Uno de los mejores relatos de Ciudad Fritanga es el de Jorge Baradit (Policía del karma, Lluscuma), ambientado en la ciudad-puerto de Quintero. Tal vez el único texto que alcanza el tono de cuento, con la historia de un inmigrante palestino que trabaja de sol a sol tras la caja de un almacén y ve cómo su descendencia y él mismo se asfixian en una ciudad sin futuro.
Daniel Villalobos (El sur) escribe sobre Lautaro. Pero su crónica no habla de chimeneas, ni rieles, ni poetas láricos. El suyo es un relato rápido y penetrante, como una cuchillada, sobre un tipo que yace boca abajo frente a un paradero en la carretera. Desde el bus, en un minuto, mientras el carabinero en moto da el paso, surge una ola de memoria que termina en el terror por volver a la ciudad de la cual una vez se marchó.

» **Registros extraídos**

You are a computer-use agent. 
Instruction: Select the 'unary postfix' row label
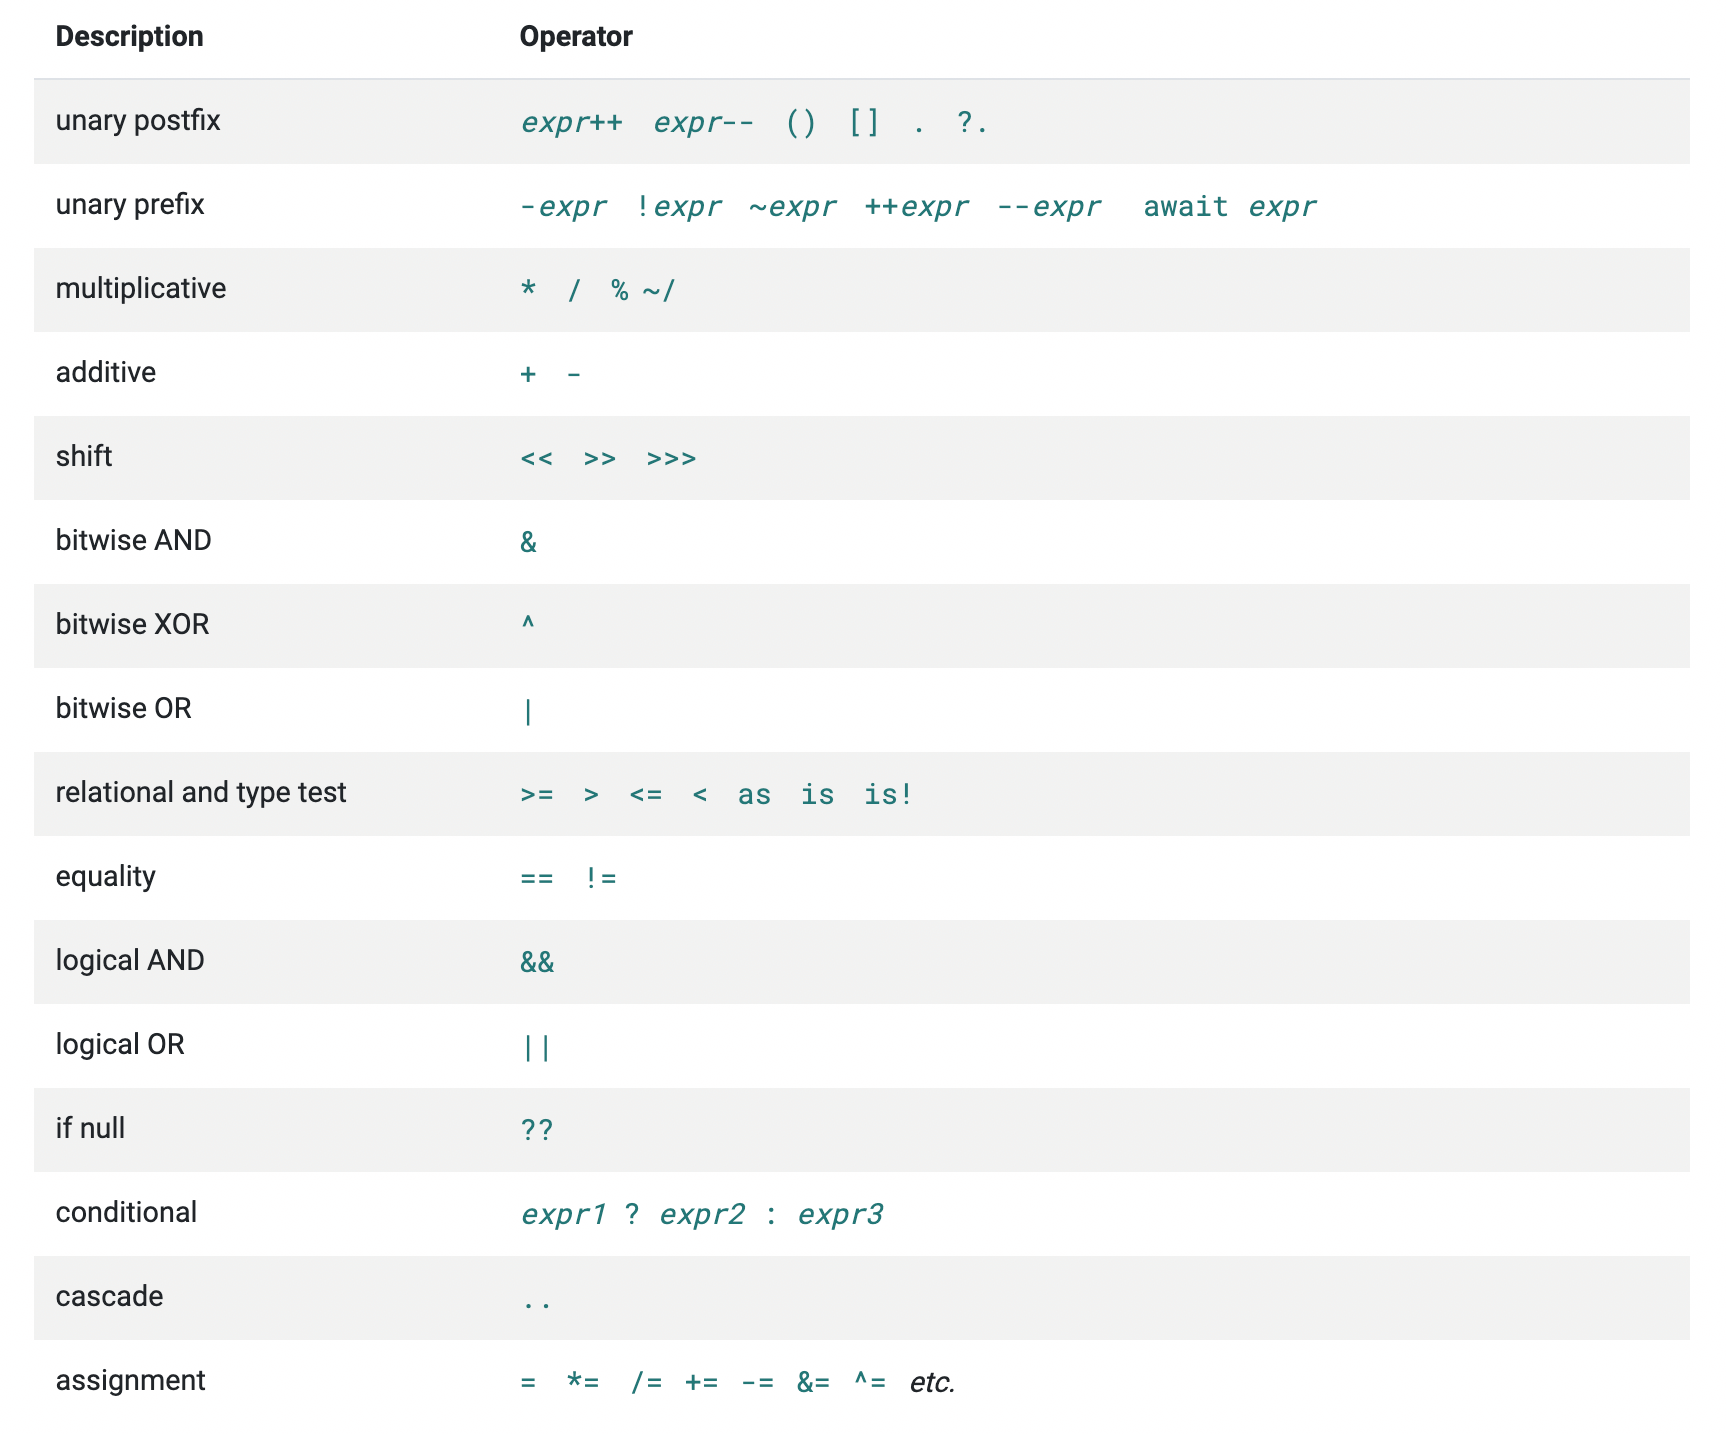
==
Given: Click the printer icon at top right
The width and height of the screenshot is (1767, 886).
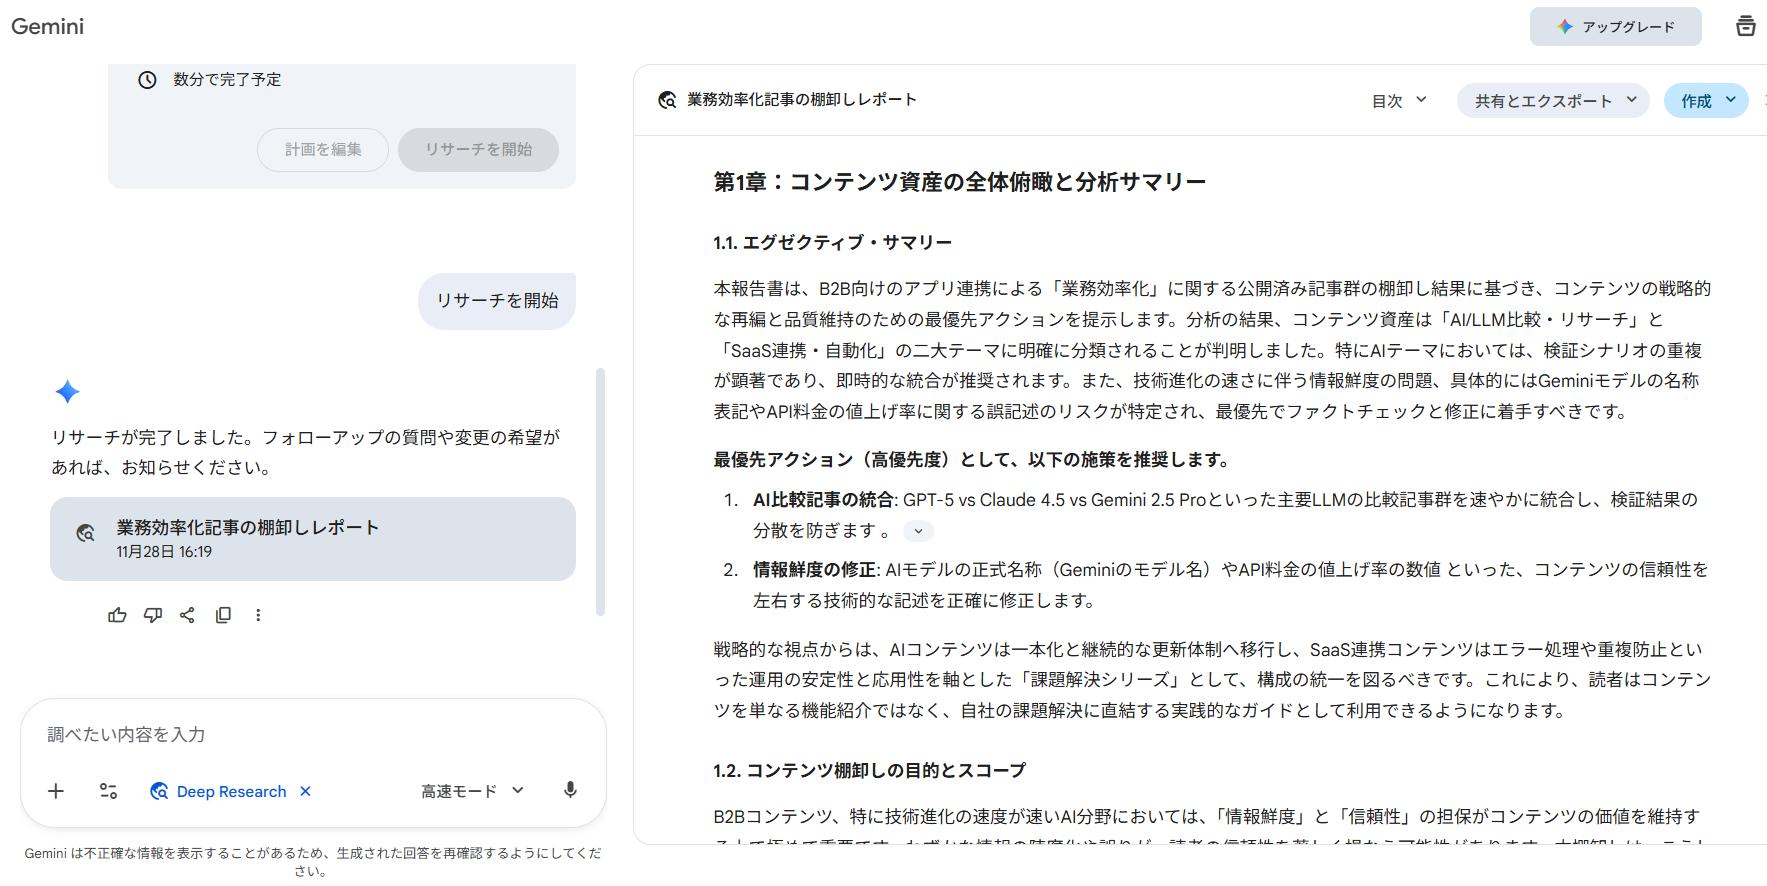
---
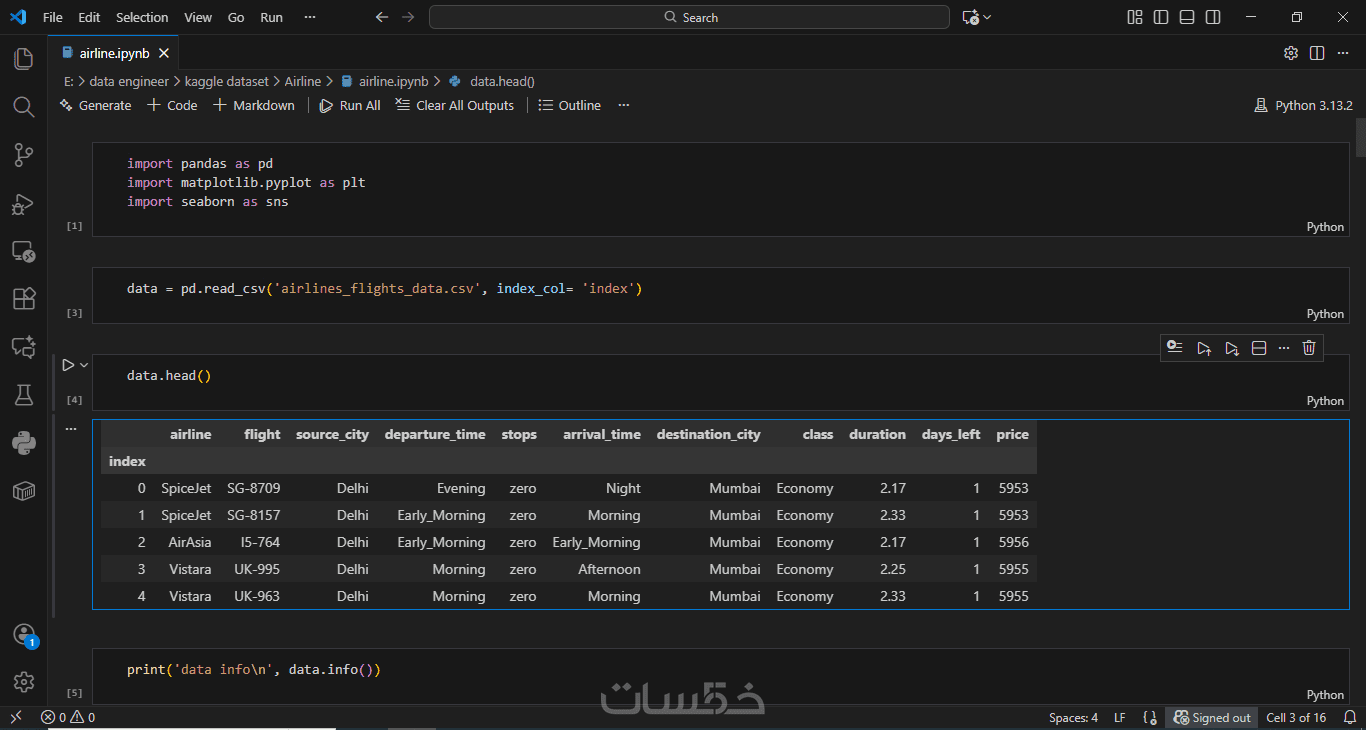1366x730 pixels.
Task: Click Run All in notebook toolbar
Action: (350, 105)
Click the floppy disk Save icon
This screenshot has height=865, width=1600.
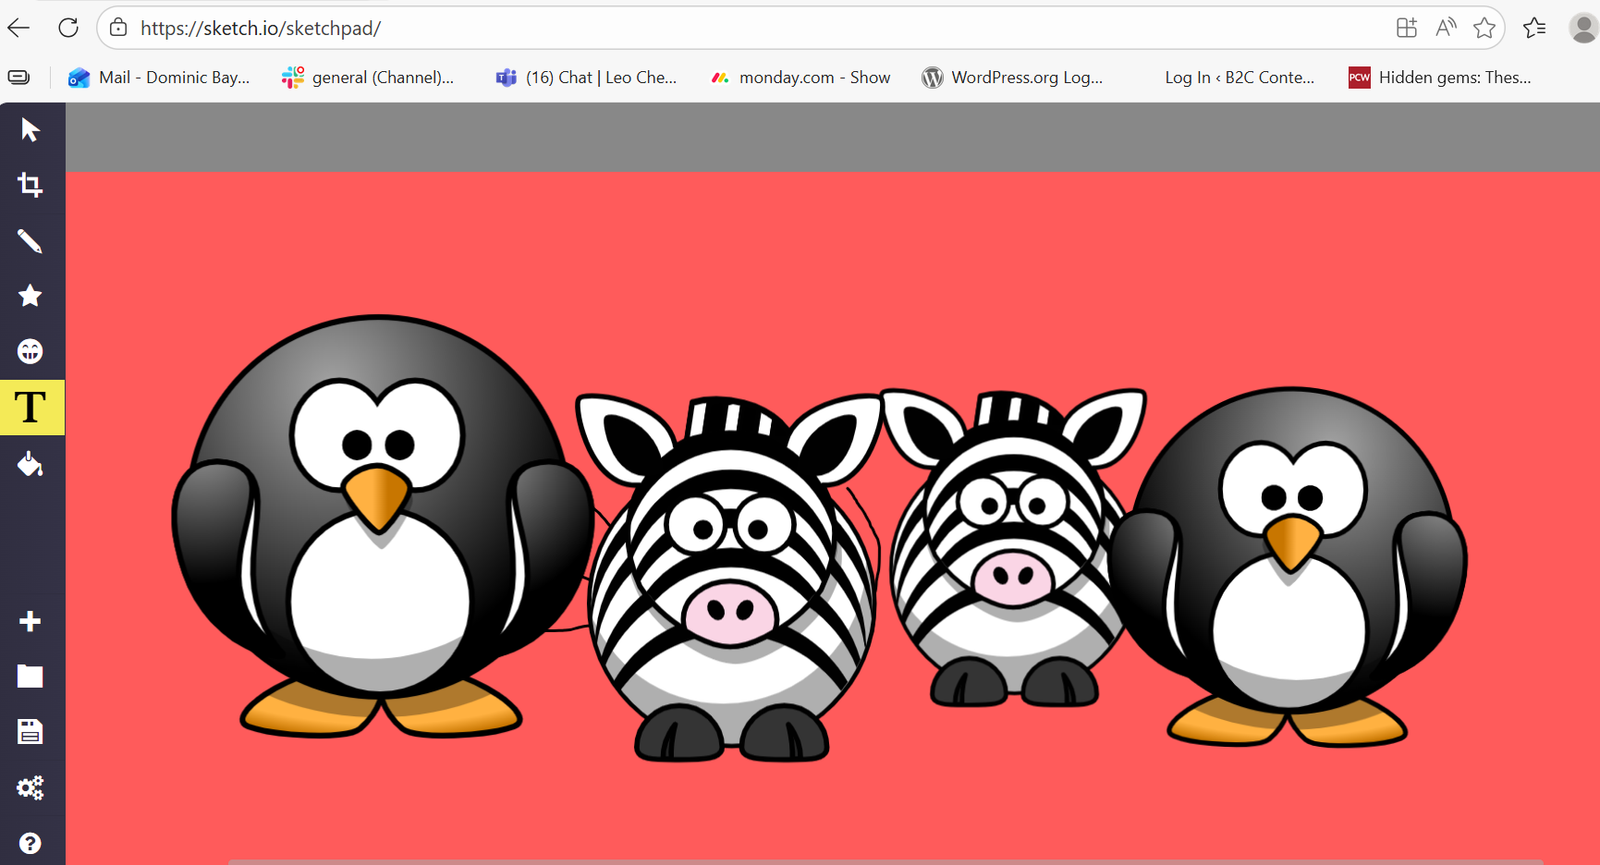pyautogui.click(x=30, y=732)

» **Qué debes hacer**
1. Cambia "almacén" por "negocio" y vuelve a escribir el pasaje del texto sobre Ciudad Fritanga que empieza en las palabras "Uno de los mejores" y termina después de "ciudad sin futuro.".
2. Por favor, continúa el texto sobre Ciudad Fritanga desde donde termina.

» **Respuestas por tarea**
1.
Uno de los mejores relatos de Ciudad Fritanga es el de Jorge Baradit (Policía del karma, Lluscuma), ambientado en la ciudad-puerto de Quintero. Tal vez el único texto que alcanza el tono de cuento, con la historia de un inmigrante palestino que trabaja de sol a sol tras la caja de un negocio y ve cómo su descendencia y él mismo se asfixian en una ciudad sin futuro.

2.
Los cambios y transformaciones de Ancud son contados por Rosabetty Muñoz (El nombre de ninguna, Polvo de huesos). La poetisa habla de las marcas de una ciudad que no tiene pretensiones de ciudad mayor, donde el tiempo transcurre circularmente, mientras las horas se dejan pasar conversando en la plaza o en un café. La misma escena que incomoda a los jóvenes ultraconectados, que avizoran un futuro arriba de un colectivo o esperando el turno para entrar a la pesquera.
Lina Meruane (Fruta podrida, Sangre en el ojo) vuelve a San Felipe. El largo y complejo viaje de la memoria tiene como objetivo visitar la ciudad de provincia, que le rinde homenaje a su abuelo, un antiguo comerciante textil palestino. Volver es intoxicarse de pasado y estirar las imágenes arrugadas para constatar que las letras blancas y mayúsculas de Salvador Meruane contrastan en un letrero negro a la entrada de un pasaje de una población desierta.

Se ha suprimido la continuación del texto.